== Extracted entries ==
▽

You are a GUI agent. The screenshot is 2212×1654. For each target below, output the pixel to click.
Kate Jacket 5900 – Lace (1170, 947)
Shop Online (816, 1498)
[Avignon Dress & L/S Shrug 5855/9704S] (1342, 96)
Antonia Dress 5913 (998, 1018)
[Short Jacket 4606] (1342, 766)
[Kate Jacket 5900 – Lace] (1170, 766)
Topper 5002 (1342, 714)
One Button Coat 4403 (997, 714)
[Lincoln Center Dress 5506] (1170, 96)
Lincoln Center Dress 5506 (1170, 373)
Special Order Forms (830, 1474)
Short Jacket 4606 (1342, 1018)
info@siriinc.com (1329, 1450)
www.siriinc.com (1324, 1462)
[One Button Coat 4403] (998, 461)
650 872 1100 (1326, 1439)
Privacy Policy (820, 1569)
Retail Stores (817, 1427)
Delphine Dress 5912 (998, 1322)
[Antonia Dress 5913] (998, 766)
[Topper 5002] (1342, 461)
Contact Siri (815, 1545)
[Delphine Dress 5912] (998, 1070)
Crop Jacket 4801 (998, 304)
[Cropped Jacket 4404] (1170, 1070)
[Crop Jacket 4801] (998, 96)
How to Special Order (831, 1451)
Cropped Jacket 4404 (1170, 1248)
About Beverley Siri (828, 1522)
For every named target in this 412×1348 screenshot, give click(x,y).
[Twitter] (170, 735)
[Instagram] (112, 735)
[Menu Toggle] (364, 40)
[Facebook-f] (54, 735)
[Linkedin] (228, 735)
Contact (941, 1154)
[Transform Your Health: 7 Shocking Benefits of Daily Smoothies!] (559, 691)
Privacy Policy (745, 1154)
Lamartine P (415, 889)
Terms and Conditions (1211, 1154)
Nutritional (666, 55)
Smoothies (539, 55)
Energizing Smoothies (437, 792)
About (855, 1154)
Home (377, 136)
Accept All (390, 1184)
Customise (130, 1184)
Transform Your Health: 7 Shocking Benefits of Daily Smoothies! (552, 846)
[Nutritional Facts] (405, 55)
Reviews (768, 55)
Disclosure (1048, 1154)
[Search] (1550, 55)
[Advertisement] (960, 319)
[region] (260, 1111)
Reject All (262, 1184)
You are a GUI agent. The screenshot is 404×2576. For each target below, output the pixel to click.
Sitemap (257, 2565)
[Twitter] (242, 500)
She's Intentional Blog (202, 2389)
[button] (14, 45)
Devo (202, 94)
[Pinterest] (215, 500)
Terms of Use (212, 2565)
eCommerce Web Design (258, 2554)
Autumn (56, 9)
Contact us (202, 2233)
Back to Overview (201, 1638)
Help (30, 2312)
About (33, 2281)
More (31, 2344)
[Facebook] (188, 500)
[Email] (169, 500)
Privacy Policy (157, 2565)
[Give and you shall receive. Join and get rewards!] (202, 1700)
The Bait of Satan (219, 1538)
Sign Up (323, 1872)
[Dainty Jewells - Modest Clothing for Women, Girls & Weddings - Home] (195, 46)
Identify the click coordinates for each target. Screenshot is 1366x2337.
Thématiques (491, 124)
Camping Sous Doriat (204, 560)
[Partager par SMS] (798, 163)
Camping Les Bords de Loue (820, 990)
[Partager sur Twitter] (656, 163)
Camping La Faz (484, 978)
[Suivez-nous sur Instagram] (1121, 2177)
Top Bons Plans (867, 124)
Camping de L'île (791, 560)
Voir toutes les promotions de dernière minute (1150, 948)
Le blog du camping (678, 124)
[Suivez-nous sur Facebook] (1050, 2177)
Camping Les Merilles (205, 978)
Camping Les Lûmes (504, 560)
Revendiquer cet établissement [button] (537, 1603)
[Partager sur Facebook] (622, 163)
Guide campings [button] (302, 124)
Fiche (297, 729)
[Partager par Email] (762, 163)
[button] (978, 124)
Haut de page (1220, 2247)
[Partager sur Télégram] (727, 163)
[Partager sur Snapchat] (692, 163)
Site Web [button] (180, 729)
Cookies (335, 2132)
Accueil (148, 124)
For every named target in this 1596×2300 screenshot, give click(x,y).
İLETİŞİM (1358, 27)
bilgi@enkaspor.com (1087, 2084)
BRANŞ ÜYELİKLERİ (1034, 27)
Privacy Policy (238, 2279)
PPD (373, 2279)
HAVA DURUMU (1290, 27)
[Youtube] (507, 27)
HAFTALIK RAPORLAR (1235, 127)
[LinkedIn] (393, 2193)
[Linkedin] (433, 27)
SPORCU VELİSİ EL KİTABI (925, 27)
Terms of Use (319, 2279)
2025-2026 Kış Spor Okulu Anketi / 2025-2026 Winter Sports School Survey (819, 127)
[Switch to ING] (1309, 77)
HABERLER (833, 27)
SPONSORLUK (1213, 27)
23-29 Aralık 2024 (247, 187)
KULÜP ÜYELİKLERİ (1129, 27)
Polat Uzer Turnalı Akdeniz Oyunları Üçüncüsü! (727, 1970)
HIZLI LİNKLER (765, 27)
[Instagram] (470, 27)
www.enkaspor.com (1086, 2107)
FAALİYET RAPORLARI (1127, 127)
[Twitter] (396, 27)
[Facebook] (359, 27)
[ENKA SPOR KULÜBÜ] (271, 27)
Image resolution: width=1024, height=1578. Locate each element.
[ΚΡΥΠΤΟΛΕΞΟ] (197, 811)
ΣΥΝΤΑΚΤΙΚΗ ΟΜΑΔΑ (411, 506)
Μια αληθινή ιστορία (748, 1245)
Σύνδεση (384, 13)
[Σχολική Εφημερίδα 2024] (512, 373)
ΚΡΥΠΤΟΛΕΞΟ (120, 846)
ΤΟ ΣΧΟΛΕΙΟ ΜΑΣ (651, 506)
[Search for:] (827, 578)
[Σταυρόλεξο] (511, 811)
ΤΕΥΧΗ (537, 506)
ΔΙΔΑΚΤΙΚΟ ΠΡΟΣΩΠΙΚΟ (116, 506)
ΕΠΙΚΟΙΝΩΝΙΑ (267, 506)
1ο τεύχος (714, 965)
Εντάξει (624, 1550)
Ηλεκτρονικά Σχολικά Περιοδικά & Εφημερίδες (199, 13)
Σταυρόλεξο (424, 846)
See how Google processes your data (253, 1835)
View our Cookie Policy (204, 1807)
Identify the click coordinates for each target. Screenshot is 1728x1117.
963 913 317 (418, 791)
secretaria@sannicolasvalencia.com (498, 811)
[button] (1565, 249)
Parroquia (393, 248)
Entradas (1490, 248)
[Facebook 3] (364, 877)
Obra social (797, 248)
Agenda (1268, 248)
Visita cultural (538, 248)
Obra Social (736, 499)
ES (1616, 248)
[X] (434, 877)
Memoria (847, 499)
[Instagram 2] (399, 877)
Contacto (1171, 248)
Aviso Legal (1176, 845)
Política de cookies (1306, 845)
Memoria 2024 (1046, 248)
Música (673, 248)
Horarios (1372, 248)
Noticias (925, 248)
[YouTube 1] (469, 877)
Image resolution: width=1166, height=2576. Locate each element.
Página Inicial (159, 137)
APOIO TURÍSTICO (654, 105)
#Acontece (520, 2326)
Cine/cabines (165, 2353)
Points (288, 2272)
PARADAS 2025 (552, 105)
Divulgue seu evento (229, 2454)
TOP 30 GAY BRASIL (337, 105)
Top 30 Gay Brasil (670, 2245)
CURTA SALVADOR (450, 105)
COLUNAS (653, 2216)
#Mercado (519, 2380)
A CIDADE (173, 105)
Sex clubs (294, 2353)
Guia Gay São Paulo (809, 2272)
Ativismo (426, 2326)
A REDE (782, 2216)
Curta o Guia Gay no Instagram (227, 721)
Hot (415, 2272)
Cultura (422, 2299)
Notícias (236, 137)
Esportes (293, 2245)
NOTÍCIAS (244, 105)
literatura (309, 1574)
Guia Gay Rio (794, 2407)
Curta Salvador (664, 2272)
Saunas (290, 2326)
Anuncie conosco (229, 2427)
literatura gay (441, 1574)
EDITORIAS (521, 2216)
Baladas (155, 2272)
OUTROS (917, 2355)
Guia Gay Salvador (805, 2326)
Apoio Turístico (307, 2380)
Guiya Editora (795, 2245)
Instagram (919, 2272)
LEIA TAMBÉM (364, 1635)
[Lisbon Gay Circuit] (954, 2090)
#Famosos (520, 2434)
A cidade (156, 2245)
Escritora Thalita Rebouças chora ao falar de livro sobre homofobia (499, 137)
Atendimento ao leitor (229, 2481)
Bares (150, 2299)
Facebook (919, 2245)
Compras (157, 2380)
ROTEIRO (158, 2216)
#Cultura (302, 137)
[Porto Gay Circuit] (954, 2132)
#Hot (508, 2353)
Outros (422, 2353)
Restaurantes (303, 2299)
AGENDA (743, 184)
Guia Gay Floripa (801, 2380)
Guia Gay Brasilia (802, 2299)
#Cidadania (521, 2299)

△

== What needs to be done ==
What do the lines above say from the one containing "www.enkaspor.com (1086, 2107)" down to the one containing "[Σχολική Εφημερίδα 2024] (512, 373)"? Return them exactly, both end lines included, and only them.

== Answer for this exercise ==
www.enkaspor.com (1086, 2107)
FAALİYET RAPORLARI (1127, 127)
[Twitter] (396, 27)
[Facebook] (359, 27)
[ENKA SPOR KULÜBÜ] (271, 27)
Image resolution: width=1024, height=1578. Locate each element.
[ΚΡΥΠΤΟΛΕΞΟ] (197, 811)
ΣΥΝΤΑΚΤΙΚΗ ΟΜΑΔΑ (411, 506)
Μια αληθινή ιστορία (748, 1245)
Σύνδεση (384, 13)
[Σχολική Εφημερίδα 2024] (512, 373)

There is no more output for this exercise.